Task objective | Once the line holding "This screenshot has width=1200, height=904." is found in the entries below, transcribe exactly every line up to and including the one holding "Task: Open the 极速咨询 section", but leave out the pictures.
(Data for analysis Opens)
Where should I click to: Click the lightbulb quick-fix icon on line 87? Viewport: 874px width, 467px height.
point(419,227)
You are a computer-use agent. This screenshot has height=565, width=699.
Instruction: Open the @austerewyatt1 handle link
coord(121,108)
(Data for analysis Closes)
(Data for analysis Opens)
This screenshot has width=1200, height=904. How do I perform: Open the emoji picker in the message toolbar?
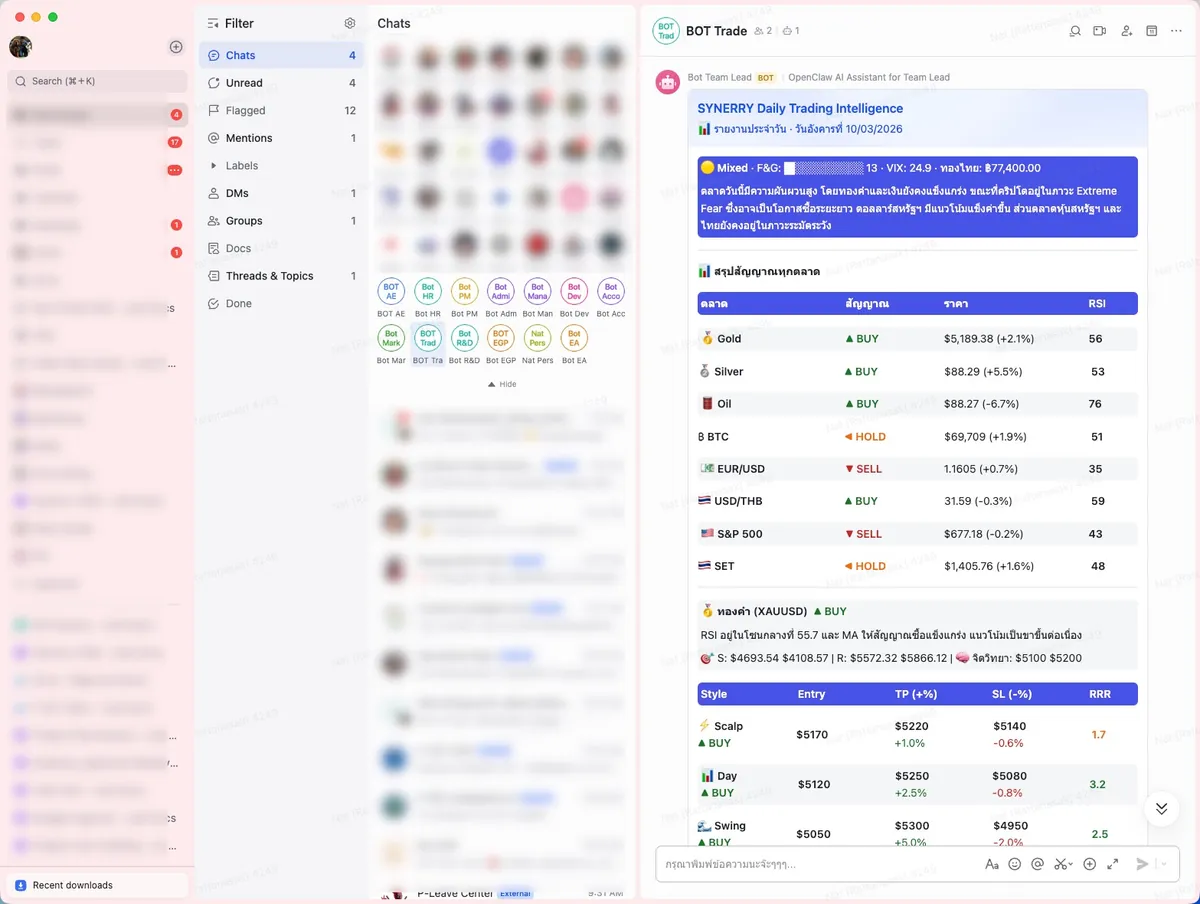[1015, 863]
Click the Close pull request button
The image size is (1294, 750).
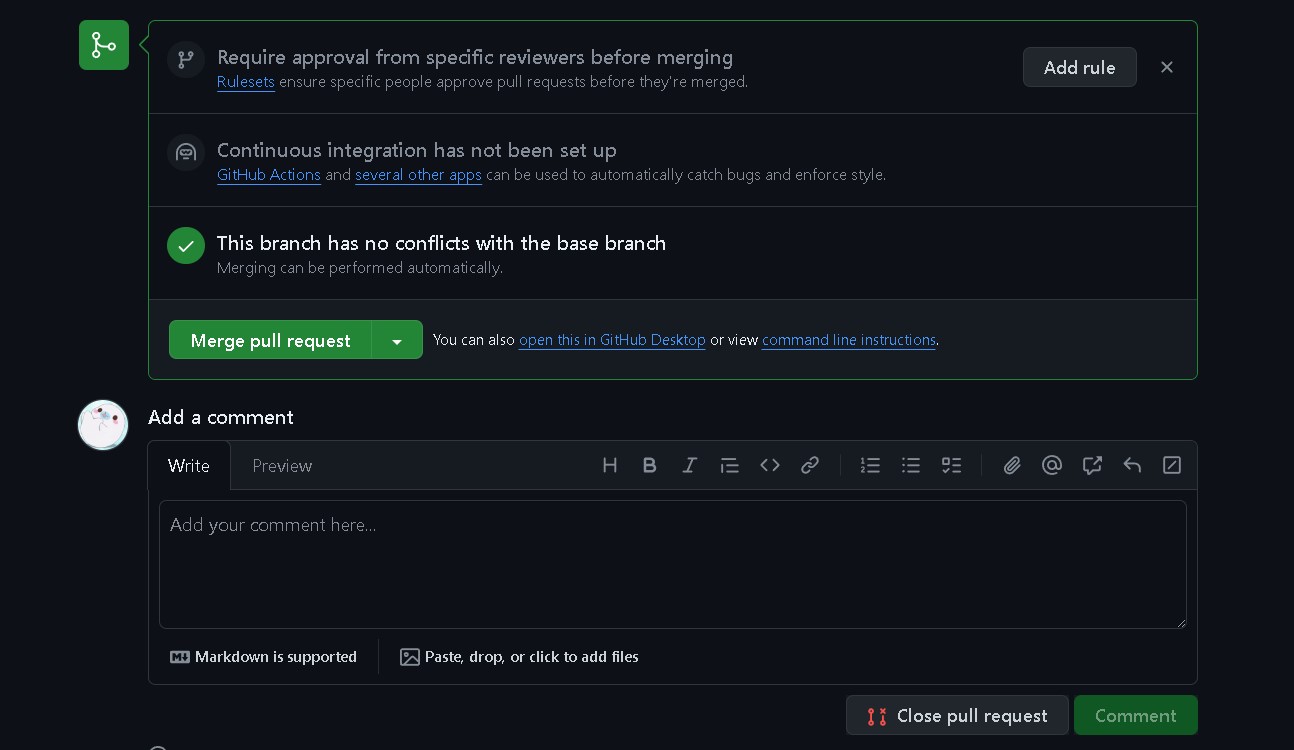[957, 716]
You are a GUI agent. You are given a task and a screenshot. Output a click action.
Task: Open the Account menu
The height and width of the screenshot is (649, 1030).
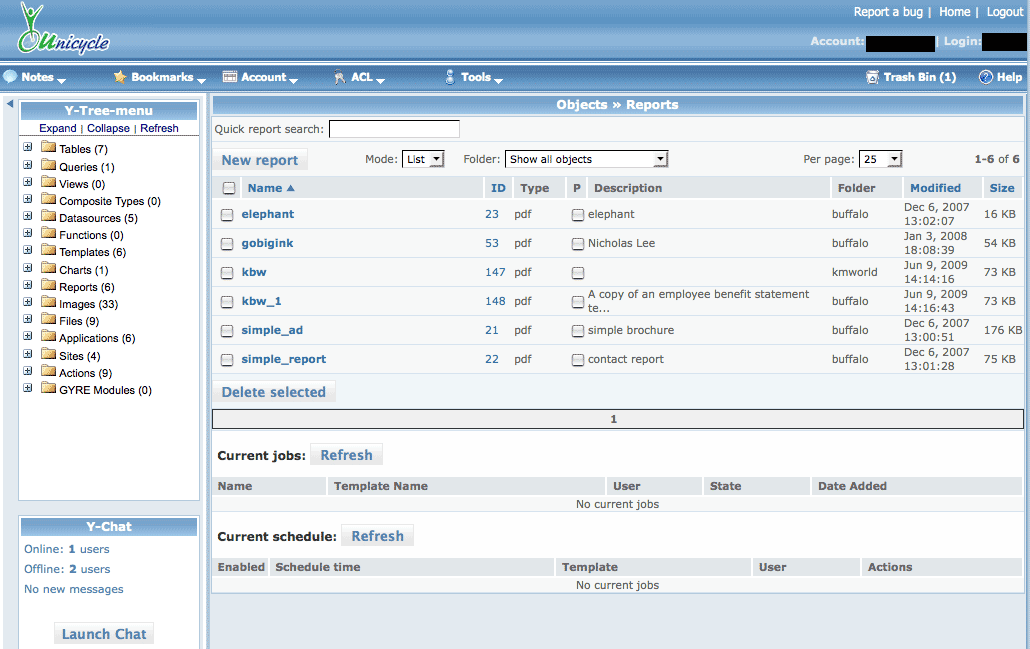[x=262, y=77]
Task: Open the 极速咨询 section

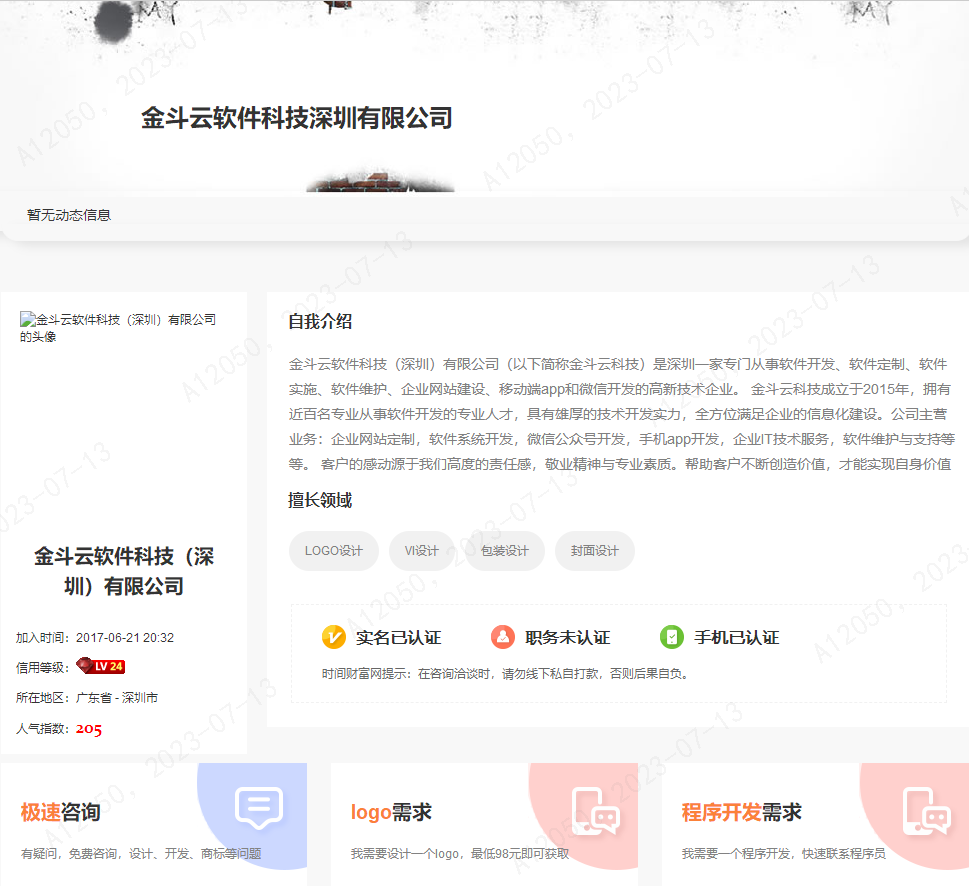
(Data for analysis Closes)
(Data for analysis Opens)
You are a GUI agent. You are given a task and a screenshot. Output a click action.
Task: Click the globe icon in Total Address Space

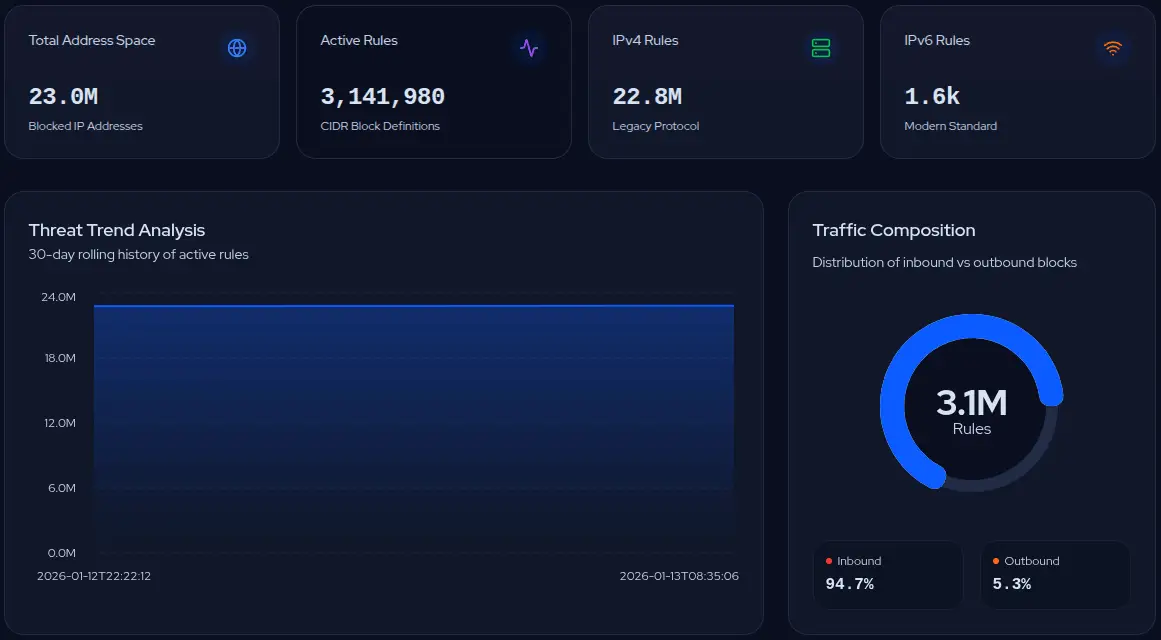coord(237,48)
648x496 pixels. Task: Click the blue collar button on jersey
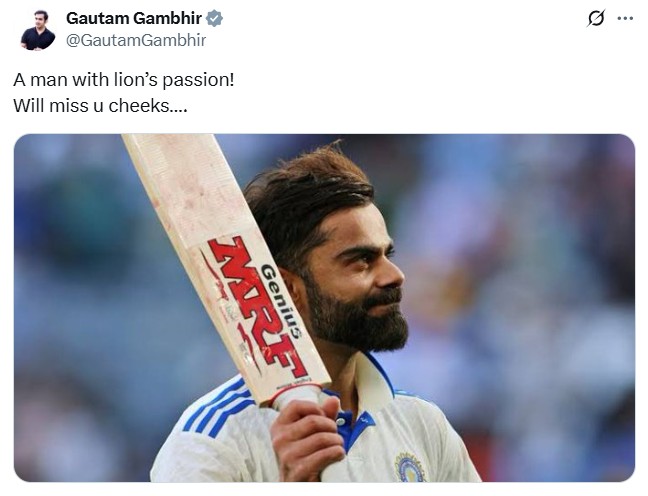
(Data for analysis Closes)
Exercise response |
This screenshot has width=1200, height=904. How do I perform: Open the emoji picker in the message toolbar?
[1015, 863]
Click the Close pull request button
The image size is (1294, 750).
[957, 716]
You are a GUI agent. You are given a task and a screenshot. Output a click action.
Task: Open the Account menu
The height and width of the screenshot is (649, 1030).
[x=262, y=77]
Task: Open the 极速咨询 section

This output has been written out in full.